# Text passage

***

How AI is transforming Khmer language documentation
For most of the 20th century, Khmer lived more in the air than on the page. Court proceedings, hospital intake, university lectures, NGO field interviews, family histories - spoken in full, captured in fragments. The cost of writing it all down was simply too high.
At SMEAN, we’ve watched that cost collapse. An hour of Khmer audio that used to take a human transcriber a full working day - and somewhere around $80 to produce - now runs through our pipeline in minutes for less than the price of a coffee. That shift sounds technical, but it reshapes who gets to keep a record of what they said.
The ministry
A government ministry we work with used to summarize internal meetings from memory. Decisions made in Khmer were filed in Khmer-flavored English, and the original reasoning quietly evaporated. With transcription in the loop, the meeting itself becomes the document. Nothing is translated away before it’s recorded.
The NGO
Community health workers in the provinces conduct hundreds of interviews a year - the kind of conversations that used to be summarized in a notebook and then discarded. Those same interviews are now being preserved as a domain-specific corpus, feeding a health vocabulary that didn’t exist in any model six months ago. The interviews stopped being disposable the moment they became searchable.

***

# Apply what you read
a - Reproduce the passage of the article on Khmer language documentation between "At SMEAN, we’ve" and "before it’s recorded.", inclusive.
b - Carry on the article on Khmer language documentation from the point where it stops.

# Provided material
***

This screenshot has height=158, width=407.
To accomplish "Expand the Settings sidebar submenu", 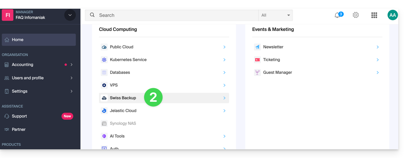I will [x=71, y=91].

***

# Answer set
a -
At SMEAN, we’ve watched that cost collapse. An hour of Khmer audio that used to take a human transcriber a full working day - and somewhere around $80 to produce - now runs through our pipeline in minutes for less than the price of a coffee. That shift sounds technical, but it reshapes who gets to keep a record of what they said.
The ministry
A government ministry we work with used to summarize internal meetings from memory. Decisions made in Khmer were filed in Khmer-flavored English, and the original reasoning quietly evaporated. With transcription in the loop, the meeting itself becomes the document. Nothing is translated away before it’s recorded.

b -
The hospital
Patient intake in Khmer, dictated rather than typed, has cut documentation time for clinicians without forcing them to work in a second language. The records are richer because nobody is compressing them on the fly.
The common thread across all three: capturing speech used to be the bottleneck. Storage is cheap now. Search is cheap. Transcription is cheap. The hard question moved one step up the chain - what should we be listening for in the first place?
That’s the question we spend most of our time on now. The technology caught up. The judgment about what’s worth preserving is the work that’s left.